After this declaration, they were called by Riko’s uncle to an office where she watched as her father cut a man apart. She stood still, face smooth as the porcelain dolls her mother had given her, as she watched the familiar scene. Instead of paying attention, her eyes wandered to the two boys in the room with them. Riko looked on passively but with a gleam in his eyes that reminded her of Papa as Kevin stood with a white face. It was almost as if he had never seen anything like this before, and the thought confused Natalia. She decided she liked Riko more. Perfection was expected, after all. And to Natalia, Riko was _perfect_. 

* * *

When she was ten, her mother ran away. She came into Natalia’s room late, her feet not making any noise as she carried a duffel bag in one hand. She grabbed Natalia’s upper arm in a bruising grip in the other and took her too.

“Your father thinks you ran away. He doesn’t want you anymore.” Natalia’s eyes filled with tears at the thought of her father throwing her away, of Lola not brushing her hair before she went to bed. Her mother slapped her across the face and dragged her out of the house and into a waiting car.

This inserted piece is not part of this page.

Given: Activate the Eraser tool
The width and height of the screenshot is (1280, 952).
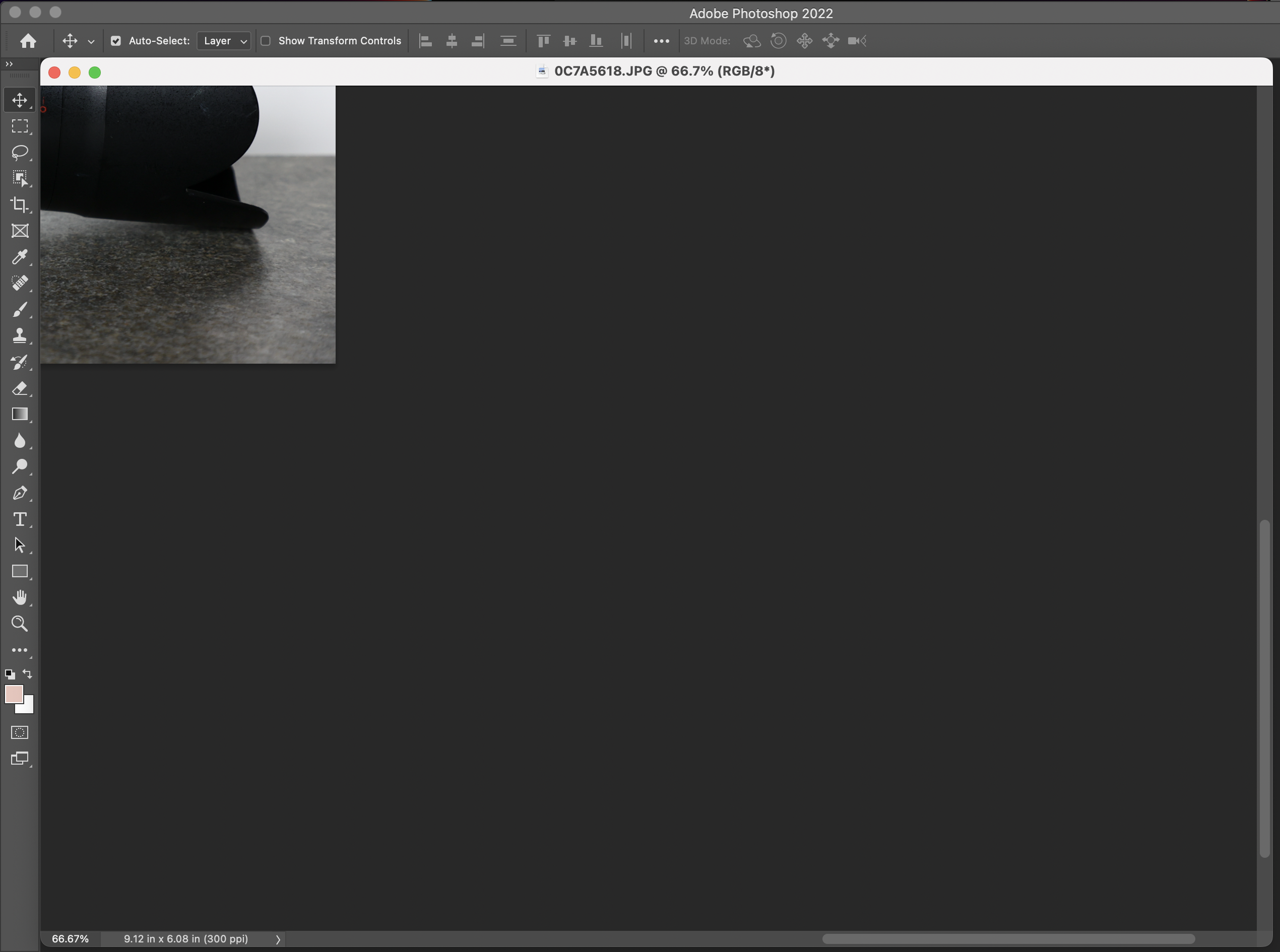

When she was eleven, she was Juliette. Her hair was dyed brown, blue eyes covered by green contacts. They were living in France, her mother was Marie and worked in one of the shops in town. Her father was dead. Did Natalia’s father think she was dead?

* * *

She was eleven and a half. She was Lena and went to school. Her mother told her not to stand out, so she didn't. Lena always listened to her mother. She had bruises to remind her that ached whenever she might forget. 

* * *

She was twelve and she was Lily in Germany. Her hair was blonde now, with blue eyes made darker with contacts. She wished she could play exy, but Lily had never played exy and never would.

* * *

She was thirteen, pretending to be fifteen, and was asked on a date. She was in Switzerland and her name was Maria. Her mother told her to go and be as unremarkable as possible. She told her to always agree with him. He was her first. Maria told her mother what had happened and she only nodded at her. “Boys are a distraction, but you are a distraction for boys. Remember this, Maria.” They left Switzerland. 

* * *

She was fourteen and they were back in America. Her mother hit her when she spoke with an accent that sounded out of place and she tried again.

“Better,” she said.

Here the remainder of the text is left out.